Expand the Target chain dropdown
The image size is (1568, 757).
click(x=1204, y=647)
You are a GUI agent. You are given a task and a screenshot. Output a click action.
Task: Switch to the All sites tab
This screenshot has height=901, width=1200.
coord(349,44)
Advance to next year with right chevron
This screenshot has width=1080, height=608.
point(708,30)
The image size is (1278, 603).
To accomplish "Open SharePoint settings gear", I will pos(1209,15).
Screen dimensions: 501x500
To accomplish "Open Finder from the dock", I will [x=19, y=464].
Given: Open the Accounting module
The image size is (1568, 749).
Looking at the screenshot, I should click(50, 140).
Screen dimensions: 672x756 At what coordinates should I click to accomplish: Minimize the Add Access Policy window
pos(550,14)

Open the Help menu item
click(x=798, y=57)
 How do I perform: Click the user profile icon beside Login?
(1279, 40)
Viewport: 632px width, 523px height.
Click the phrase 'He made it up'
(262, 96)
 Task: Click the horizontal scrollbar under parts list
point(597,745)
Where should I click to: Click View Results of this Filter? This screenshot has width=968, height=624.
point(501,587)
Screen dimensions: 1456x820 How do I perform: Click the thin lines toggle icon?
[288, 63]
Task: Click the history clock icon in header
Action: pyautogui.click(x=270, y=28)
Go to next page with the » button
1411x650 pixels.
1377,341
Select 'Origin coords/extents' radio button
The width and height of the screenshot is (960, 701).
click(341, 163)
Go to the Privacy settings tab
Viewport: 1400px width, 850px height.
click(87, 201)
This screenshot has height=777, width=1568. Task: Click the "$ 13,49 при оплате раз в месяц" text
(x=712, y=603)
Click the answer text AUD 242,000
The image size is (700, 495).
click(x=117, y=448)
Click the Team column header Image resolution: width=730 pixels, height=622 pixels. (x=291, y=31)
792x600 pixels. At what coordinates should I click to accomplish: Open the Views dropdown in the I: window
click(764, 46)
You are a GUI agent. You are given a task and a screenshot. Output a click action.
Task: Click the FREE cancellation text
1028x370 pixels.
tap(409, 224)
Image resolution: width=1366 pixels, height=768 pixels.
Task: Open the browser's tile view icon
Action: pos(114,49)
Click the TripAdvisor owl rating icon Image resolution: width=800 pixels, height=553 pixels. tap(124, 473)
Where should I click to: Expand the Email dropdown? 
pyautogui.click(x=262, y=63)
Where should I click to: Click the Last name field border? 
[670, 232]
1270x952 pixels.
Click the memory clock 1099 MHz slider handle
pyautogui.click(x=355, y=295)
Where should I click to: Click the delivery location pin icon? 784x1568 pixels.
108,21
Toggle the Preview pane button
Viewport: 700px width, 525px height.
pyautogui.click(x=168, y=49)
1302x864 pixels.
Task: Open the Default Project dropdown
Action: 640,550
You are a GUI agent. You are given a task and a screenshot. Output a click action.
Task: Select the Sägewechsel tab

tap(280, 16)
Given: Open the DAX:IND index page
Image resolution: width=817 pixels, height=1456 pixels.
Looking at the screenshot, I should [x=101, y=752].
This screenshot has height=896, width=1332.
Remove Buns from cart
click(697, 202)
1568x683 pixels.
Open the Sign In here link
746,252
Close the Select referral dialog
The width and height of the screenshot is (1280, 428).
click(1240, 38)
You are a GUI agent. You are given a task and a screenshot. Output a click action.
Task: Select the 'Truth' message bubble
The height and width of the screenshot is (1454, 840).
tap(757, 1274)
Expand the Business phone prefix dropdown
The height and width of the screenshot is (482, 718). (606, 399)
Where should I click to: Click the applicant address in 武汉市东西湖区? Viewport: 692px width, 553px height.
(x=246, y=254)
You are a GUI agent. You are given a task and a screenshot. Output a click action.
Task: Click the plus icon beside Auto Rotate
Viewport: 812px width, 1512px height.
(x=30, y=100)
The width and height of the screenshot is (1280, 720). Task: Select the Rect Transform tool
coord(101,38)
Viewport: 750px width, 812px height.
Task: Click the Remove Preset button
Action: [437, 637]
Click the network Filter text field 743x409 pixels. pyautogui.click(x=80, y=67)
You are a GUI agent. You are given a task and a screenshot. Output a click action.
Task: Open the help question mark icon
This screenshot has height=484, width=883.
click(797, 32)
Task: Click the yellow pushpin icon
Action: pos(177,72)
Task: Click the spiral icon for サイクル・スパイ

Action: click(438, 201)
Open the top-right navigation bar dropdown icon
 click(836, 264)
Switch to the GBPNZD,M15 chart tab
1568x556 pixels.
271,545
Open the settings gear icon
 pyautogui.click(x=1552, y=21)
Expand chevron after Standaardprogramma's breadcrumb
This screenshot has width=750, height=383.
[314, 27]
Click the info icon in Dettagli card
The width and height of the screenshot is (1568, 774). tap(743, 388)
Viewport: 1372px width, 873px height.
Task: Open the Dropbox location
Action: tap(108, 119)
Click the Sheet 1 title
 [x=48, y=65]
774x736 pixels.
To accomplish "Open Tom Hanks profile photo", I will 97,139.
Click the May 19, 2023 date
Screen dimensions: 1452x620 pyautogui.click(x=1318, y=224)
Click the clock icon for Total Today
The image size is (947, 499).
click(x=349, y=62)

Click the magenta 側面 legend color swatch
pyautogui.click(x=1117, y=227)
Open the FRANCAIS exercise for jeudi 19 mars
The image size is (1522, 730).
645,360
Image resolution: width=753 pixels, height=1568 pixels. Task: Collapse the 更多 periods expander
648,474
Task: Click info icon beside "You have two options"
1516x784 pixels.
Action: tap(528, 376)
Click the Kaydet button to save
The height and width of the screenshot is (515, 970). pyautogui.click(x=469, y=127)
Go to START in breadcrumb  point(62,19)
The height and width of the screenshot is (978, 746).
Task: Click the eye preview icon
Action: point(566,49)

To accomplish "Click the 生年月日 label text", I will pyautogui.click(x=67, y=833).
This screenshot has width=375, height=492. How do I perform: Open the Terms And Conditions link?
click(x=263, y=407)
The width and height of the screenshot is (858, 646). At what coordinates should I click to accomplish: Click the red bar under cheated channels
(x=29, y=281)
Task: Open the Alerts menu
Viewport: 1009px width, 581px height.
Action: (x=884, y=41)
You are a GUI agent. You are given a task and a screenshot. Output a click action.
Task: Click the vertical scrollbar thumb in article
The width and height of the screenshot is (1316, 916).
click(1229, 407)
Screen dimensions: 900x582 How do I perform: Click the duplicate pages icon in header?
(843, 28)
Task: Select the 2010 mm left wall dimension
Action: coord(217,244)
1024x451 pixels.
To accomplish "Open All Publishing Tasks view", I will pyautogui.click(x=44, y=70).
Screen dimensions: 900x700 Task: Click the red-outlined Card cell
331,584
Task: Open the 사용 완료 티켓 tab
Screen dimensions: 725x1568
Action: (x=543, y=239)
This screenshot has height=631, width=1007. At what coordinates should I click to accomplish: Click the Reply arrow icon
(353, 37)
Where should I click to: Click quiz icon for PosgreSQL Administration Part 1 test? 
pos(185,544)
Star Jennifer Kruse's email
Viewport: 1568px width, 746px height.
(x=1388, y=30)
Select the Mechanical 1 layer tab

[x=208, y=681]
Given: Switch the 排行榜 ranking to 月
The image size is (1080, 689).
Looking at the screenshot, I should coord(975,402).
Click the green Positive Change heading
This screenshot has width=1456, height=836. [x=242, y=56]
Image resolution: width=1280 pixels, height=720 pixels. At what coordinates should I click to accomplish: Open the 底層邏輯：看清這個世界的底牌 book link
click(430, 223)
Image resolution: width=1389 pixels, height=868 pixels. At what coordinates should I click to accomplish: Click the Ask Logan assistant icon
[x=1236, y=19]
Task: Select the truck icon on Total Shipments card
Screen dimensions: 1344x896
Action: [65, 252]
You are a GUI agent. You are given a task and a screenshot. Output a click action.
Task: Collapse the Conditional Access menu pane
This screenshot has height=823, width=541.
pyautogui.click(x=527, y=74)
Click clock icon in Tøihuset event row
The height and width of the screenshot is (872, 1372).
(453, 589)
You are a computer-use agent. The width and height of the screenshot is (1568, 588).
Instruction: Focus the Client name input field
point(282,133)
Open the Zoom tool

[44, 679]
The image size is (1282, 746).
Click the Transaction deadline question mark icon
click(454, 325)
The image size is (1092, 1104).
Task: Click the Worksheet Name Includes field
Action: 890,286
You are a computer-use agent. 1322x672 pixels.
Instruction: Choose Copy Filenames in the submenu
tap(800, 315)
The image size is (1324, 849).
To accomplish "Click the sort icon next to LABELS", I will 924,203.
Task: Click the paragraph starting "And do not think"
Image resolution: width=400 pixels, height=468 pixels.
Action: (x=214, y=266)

________________________________________

## Exercise goal
Wherever the word "computer" occurs in the data, copy that whole line.

## Solution below
You are a computer-use agent. The width and height of the screenshot is (1568, 588).
You are a computer-use agent. 1322x672 pixels.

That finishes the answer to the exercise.